This discussion is limited to purchasers of L Bonds who acquire the L Bonds from us in this offering and hold the L Bonds as capital assets for federal income tax purposes. This discussion does not address all possible tax consequences that may be applicable to you in light of your specific circumstances. For instance, this discussion does not address the alternative minimum tax provisions of the Code, or special rules applicable to some categories of investors such as financial institutions, insurance companies, tax-exempt organizations, dealers in securities, real estate investment trusts, regulated investment companies, or persons who hold L Bonds as part of a hedge, conversion or constructive sale transaction, straddle or other risk reduction transaction that may be subject to special rules.

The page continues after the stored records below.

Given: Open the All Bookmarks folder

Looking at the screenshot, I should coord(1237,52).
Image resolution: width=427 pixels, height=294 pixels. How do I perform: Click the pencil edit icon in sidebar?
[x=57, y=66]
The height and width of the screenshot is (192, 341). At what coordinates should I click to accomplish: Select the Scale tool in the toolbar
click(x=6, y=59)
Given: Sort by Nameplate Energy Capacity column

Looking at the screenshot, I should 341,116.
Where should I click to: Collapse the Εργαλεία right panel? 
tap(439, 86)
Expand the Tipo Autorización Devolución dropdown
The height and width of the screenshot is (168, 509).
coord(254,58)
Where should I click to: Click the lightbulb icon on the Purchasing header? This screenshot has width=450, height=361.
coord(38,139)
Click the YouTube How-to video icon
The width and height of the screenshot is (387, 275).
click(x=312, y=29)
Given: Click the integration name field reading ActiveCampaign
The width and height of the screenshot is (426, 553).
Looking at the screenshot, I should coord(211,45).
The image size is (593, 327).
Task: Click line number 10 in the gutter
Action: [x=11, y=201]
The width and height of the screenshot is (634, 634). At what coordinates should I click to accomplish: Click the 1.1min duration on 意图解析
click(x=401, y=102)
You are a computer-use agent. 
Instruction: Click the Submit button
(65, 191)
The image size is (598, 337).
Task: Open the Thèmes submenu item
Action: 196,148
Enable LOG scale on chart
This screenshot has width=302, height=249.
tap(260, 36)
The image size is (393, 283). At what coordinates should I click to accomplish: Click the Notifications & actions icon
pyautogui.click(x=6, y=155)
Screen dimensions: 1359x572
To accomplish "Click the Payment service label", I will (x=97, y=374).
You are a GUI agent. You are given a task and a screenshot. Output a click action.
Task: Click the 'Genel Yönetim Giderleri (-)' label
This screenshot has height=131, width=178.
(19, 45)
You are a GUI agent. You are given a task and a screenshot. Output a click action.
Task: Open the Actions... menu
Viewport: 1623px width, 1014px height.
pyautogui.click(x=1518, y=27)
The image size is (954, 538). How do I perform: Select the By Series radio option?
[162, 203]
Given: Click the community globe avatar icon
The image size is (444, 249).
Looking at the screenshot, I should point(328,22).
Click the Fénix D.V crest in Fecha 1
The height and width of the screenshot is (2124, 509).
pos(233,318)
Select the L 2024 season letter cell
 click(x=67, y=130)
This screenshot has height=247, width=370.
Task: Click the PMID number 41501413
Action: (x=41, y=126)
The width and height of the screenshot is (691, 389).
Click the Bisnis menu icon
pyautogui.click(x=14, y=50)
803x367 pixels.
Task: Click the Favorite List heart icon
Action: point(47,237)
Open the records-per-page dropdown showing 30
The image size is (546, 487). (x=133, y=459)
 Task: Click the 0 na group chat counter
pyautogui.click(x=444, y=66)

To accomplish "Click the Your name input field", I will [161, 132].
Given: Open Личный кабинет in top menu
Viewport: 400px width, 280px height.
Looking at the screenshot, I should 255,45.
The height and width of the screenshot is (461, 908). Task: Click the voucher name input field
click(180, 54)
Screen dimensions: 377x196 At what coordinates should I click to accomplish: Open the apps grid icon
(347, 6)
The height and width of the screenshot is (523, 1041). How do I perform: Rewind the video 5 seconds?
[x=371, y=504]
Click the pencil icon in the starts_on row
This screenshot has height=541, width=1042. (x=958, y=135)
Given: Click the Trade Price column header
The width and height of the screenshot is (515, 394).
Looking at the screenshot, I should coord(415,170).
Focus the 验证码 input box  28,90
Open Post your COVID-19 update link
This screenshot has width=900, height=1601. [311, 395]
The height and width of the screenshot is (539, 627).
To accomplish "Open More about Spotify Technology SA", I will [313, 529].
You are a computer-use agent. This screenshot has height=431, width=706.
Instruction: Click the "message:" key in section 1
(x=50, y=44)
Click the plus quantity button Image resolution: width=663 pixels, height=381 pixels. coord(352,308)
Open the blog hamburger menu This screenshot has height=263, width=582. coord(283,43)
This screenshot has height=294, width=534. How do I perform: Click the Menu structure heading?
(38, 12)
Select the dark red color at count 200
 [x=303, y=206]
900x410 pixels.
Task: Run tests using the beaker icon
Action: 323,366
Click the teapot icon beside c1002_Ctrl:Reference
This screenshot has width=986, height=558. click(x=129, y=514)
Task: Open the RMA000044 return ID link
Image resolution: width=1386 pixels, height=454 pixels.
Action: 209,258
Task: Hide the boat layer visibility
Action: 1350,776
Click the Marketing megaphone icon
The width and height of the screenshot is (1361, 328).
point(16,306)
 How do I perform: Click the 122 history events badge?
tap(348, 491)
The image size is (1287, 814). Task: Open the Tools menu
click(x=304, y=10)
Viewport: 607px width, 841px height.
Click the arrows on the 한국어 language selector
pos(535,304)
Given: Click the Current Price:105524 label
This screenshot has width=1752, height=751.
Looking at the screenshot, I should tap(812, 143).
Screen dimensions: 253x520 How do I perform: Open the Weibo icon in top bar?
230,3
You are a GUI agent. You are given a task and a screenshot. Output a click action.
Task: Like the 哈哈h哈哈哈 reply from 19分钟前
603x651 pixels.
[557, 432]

This discussion also does not address the tax consequences arising under the laws of any foreign, state or local jurisdiction; or any U.S. estate or gift tax laws.

 

If you are considering the purchase of an L Bond, you should consult your own tax advisors as to the particular tax consequences to you of acquiring, holding or otherwise disposing of the L Bonds, including the effect and applicability of state, local or foreign tax laws, or any U.S. estate and gift tax laws.

 

As used in this discussion, the term “U.S. holder” means a holder of an L Bond that is:

 

(i)for United States federal income tax purposes, a citizen or resident of the United States;

 

(ii)a corporation, partnership or other entity created or organized in or under the laws of the United States or of any political subdivision thereof or other entity characterized as a corporation or partnership for federal income tax purposes;

 

(iii)an estate, the income of which is subject to United States federal income taxation regardless of its source; or

 

(iv)a trust, the administration of which is subject to the primary supervision of a court within the United States and which has one or more United States persons with authority to control all substantial decisions, or if the trust was in existence on August 20, 1996, and has elected to continue to be treated as a United States trust.

 

For the purposes of this discussion, a “non-U.S. holder” means any holder of L Bonds other than a U.S. holder. Any L Bond purchaser who is not a U.S. citizen will be required to furnish documentation, on IRS Form W-8BEN, that clearly states whether it is subject to U.S. withholding taxes, in accordance with applicable requirements of the United States taxing authority.

 

Characterization of the L Bonds

 

The federal income tax consequences of owning L Bonds depend on characterization of the L Bonds as debt for federal income tax purposes, rather than as equity interests or a partnership among the holders of the L Bonds. We believe that the L Bonds have been structured in a manner that will allow the L Bonds to be characterized as debt for federal income tax purposes. However, this is only our belief; and no ruling from the IRS or an opinion of counsel has been sought in this regard. Thus, the IRS could successfully challenge this characterization.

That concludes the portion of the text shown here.